De pashtunwali is een bundel wetten en gedragsregels, een codex uit de tijd dat moderne rechtspraak niet bestond. De pashtunwali gaf een ordening en bood de Pathanen een veilig bestaan. Een deel van deze codex zou, in combinatie met moderne rechtsnormen, een toekomstig Afghaans rechtssysteem kunnen vormen, dat gemakkelijker door de Afghaanse samenleving geaccepteerd zou kunnen worden.

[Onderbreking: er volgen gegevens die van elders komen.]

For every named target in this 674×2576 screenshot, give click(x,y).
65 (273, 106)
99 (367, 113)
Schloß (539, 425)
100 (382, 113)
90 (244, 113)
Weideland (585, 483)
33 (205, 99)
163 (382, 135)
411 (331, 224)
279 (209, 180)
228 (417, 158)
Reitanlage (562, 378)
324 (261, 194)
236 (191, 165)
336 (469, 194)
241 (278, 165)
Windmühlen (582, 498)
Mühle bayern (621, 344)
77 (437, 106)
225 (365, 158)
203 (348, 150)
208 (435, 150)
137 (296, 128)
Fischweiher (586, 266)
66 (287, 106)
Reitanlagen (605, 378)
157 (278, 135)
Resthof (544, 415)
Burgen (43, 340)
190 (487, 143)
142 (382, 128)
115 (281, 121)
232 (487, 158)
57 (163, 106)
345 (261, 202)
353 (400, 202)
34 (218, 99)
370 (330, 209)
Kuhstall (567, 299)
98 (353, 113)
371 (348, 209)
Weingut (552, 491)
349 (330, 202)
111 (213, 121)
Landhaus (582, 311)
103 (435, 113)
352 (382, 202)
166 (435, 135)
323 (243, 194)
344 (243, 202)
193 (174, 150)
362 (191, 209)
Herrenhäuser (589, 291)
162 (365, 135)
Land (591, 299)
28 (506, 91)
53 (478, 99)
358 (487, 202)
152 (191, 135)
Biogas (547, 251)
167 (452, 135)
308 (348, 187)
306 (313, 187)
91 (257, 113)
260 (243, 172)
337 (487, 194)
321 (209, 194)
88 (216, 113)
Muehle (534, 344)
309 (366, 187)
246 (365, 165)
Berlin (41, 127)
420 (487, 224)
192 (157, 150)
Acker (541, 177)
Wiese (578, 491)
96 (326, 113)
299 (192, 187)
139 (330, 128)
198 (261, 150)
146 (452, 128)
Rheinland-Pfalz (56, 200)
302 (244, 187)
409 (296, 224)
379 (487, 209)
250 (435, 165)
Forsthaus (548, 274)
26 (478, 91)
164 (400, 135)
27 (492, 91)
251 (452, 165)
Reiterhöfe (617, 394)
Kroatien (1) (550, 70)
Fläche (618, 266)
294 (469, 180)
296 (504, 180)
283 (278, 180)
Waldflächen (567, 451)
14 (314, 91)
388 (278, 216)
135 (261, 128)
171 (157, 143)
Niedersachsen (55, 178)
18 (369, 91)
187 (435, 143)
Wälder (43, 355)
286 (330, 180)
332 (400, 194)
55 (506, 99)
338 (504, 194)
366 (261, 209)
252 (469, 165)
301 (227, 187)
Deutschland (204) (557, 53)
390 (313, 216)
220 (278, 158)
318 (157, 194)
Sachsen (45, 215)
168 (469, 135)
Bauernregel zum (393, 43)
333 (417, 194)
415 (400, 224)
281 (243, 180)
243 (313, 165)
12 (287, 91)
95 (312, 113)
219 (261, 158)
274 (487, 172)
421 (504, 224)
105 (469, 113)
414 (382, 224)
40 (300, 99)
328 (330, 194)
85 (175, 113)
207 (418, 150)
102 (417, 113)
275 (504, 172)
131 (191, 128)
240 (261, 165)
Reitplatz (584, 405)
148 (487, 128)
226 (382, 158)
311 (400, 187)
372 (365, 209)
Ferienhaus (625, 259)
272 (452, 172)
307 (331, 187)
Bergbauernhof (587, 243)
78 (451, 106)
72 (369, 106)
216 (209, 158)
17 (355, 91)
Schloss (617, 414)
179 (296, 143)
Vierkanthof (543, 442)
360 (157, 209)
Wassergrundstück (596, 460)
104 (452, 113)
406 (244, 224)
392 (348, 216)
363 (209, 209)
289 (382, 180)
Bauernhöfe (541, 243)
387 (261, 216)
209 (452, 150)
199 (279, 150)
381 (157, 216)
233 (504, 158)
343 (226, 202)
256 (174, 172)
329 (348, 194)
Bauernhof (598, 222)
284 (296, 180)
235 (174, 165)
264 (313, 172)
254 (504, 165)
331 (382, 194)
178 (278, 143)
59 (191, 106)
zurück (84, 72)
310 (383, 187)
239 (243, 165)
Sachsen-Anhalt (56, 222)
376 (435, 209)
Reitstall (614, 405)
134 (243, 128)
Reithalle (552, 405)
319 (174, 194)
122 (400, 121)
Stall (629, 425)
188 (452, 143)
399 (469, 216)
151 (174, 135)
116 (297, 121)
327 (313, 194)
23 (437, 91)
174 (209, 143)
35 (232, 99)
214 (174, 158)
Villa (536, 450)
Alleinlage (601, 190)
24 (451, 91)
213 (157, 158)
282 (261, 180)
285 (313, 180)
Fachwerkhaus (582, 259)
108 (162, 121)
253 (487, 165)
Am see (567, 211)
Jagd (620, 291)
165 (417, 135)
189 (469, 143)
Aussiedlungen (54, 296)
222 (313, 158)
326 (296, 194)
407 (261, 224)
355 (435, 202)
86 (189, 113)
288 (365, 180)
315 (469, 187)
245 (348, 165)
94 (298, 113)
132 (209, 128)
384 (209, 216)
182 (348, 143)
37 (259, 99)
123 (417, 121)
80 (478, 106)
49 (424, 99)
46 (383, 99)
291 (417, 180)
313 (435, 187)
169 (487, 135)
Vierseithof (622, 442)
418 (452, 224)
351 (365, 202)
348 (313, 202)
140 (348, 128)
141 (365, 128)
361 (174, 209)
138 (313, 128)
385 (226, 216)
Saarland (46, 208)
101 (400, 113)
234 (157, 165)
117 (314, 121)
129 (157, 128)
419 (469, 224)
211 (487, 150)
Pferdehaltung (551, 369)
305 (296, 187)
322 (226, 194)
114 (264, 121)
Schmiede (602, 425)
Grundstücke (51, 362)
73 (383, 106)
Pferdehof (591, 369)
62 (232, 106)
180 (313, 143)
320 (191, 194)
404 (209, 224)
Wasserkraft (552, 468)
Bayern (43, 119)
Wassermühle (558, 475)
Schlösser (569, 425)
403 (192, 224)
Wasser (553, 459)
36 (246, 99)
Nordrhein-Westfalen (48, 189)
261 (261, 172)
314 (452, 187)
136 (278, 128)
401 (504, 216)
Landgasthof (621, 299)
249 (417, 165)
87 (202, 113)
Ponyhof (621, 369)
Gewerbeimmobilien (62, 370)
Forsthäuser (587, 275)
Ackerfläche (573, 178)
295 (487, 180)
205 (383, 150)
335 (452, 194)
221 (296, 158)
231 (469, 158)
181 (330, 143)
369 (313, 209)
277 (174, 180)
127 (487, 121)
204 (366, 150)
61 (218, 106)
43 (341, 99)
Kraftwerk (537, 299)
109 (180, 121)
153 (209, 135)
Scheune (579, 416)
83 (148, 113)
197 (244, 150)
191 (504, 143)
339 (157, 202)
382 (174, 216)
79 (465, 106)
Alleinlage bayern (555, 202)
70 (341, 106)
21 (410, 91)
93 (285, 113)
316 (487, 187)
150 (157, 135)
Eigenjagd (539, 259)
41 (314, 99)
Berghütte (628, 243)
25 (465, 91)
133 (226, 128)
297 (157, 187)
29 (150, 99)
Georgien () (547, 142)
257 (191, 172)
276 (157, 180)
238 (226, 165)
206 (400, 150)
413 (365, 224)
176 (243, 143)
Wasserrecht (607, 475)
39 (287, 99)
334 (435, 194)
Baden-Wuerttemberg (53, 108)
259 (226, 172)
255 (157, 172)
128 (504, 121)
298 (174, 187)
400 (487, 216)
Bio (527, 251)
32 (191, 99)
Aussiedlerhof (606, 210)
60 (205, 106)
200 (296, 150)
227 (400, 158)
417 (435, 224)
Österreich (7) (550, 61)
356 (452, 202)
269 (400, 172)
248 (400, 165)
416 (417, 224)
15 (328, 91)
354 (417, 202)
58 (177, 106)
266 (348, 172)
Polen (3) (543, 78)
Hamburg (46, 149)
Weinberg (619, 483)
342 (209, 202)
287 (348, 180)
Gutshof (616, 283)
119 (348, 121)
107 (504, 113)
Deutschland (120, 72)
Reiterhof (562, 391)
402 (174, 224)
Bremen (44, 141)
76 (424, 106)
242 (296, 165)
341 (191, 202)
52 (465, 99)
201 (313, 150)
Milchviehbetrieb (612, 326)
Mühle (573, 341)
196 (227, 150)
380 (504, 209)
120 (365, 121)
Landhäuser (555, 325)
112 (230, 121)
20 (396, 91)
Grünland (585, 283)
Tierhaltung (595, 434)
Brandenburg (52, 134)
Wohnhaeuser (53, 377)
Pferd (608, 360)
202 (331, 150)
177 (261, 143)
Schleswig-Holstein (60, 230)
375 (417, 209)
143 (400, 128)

Veel elementen van de pashtunwali, bijvoorbeeld de jirgas (Loya Jirga, Wolesi Jirga) werden overgenomen door de Afghaanse staat en toen de Amerikanen na 11 september 2001 een nieuwe structuur voor Afghanistan zochten, was het de Loya jirga die de regering van Karzai haar legitimiteit gaf.